My only living link with the First World War was my maternal step-grandfather, James Aloysius Kelly, a diminutive house painter who maintained his good nature despite advancing age and dedicated drinking. I wish I had paid better attention as a child, as only two of Kelly’s war stories survive in memory. In one, he described a restaurant near the Army base where he underwent basic training in 1917. In the window hung a sign: “No Dogs or Irish.” The other is set in France. His unit had pitched camp in a beet field, where Kelly and other doughboys staged a beet fight. No recollections of combat, as with my father in the next war.
More than nine million died in four years, exceeding five-thousand five-hundred for every day of the war, an unprecedented slaughter exceeded two decades later. On Tuesday I asked three of my fifth-grade reading students what Veterans Day was about. “Soldiers,” one said. Had they ever heard of Armistice Day? No recognition. What about Verdun, the Marne and the Somme? Who fought whom? Nothing, as though the Great War had never happened.

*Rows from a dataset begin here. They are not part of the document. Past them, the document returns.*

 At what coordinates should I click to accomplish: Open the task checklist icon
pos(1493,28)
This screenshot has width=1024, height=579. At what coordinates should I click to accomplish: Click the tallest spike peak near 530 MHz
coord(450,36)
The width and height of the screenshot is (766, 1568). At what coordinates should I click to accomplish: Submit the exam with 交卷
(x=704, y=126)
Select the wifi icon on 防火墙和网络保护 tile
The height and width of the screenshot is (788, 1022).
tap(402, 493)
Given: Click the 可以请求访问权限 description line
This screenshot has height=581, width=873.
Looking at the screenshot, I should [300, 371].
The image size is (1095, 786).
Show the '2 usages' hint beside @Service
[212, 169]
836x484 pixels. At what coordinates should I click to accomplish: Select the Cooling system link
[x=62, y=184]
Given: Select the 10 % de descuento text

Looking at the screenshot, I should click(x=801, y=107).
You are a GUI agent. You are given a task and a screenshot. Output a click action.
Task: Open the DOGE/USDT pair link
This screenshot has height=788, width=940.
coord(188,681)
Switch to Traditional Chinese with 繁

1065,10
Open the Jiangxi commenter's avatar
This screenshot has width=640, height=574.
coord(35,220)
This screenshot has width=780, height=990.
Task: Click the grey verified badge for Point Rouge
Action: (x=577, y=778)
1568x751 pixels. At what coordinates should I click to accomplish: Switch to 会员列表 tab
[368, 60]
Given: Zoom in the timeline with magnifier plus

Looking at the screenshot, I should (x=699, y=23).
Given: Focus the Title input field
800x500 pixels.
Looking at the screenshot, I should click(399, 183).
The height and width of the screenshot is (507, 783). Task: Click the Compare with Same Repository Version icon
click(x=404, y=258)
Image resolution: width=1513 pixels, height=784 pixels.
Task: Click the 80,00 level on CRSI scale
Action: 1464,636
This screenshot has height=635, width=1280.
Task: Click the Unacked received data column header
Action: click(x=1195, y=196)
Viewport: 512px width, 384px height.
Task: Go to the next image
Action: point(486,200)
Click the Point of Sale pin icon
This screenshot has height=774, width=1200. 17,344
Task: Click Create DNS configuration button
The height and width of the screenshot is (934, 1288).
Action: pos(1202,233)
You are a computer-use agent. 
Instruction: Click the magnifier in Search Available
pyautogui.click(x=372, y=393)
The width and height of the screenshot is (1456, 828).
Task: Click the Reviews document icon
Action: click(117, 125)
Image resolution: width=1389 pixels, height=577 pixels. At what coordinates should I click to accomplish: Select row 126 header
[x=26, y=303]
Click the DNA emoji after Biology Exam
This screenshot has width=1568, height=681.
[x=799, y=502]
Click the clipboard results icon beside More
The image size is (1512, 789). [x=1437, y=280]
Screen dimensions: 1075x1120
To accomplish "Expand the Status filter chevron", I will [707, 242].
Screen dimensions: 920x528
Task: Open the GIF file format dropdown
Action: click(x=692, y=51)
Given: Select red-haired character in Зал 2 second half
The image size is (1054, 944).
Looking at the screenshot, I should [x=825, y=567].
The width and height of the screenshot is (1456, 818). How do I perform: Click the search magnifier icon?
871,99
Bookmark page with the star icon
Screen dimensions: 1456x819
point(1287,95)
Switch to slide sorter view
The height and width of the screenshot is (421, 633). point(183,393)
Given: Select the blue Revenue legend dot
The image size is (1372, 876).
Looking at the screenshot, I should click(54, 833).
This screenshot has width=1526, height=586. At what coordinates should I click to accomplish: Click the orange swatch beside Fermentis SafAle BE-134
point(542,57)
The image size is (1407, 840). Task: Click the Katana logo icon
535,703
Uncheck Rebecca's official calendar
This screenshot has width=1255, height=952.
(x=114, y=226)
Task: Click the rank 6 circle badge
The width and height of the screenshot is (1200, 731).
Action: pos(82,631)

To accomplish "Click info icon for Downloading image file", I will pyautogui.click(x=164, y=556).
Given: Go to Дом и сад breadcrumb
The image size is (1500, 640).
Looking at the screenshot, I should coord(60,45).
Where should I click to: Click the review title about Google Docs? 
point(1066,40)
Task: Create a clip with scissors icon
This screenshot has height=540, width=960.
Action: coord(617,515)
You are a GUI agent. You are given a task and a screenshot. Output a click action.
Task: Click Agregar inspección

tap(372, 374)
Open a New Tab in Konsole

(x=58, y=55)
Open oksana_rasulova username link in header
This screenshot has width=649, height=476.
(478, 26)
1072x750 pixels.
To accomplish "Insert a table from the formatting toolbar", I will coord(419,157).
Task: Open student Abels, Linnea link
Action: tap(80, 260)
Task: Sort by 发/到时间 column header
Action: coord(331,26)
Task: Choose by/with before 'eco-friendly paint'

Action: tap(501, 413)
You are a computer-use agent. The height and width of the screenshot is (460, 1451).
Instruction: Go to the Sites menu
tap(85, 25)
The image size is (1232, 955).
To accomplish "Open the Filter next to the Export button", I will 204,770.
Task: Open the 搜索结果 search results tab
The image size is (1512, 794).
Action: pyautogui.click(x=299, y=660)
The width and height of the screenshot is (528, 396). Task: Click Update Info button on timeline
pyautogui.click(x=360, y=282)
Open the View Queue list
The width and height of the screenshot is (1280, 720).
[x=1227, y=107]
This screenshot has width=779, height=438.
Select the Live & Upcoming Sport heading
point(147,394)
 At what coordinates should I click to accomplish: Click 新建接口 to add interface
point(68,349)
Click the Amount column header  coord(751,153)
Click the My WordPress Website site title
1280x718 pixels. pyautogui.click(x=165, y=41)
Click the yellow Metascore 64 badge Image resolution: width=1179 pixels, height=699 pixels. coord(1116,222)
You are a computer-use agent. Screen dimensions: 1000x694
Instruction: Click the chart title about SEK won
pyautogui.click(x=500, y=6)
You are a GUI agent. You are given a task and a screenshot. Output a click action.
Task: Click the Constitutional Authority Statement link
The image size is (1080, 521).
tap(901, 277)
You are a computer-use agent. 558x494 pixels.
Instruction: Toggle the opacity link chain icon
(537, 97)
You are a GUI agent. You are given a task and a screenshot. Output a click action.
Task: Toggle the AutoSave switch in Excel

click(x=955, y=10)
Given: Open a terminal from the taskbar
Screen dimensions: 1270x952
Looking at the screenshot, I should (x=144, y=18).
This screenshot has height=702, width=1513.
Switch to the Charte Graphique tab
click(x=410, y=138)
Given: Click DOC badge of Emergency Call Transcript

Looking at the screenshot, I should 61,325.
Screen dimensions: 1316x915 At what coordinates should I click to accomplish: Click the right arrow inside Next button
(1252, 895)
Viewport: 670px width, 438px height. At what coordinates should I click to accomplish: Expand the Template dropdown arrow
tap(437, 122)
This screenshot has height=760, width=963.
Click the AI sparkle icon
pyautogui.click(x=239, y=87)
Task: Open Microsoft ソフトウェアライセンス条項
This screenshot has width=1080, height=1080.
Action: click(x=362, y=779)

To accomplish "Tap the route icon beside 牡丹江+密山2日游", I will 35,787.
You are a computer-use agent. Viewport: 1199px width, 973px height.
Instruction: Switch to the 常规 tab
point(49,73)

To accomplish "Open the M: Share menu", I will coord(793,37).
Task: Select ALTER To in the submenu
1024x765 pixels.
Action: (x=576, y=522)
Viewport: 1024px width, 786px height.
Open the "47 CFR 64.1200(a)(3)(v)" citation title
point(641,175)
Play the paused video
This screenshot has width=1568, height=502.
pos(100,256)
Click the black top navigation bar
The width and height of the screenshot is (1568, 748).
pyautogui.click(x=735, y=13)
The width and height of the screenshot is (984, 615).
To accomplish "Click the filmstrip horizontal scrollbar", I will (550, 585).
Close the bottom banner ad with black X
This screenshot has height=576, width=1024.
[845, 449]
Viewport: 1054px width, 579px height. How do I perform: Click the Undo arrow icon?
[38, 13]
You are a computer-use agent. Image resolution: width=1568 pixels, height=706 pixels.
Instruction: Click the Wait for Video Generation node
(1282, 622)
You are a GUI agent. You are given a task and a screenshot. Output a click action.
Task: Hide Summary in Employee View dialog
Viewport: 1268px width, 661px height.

As a private in the Royal Welch Fusiliers, the Welsh poet and artist David Jones served on the Western Front from December 1915 to March 1918. In Part 7 of In Parenthesis he writes:
“The memory lets escape what is over and above---
as spilled bitterness, unmeasured, poured-out,
and again drenched down---demoniac-pouring:
who grins who pours to fill flood and super-flow insensately,
pint-pot---from milliard-quart measure.”
Another of Kelly’s war stories comes to me: “Ypres” he pronounced “YIP-pers.”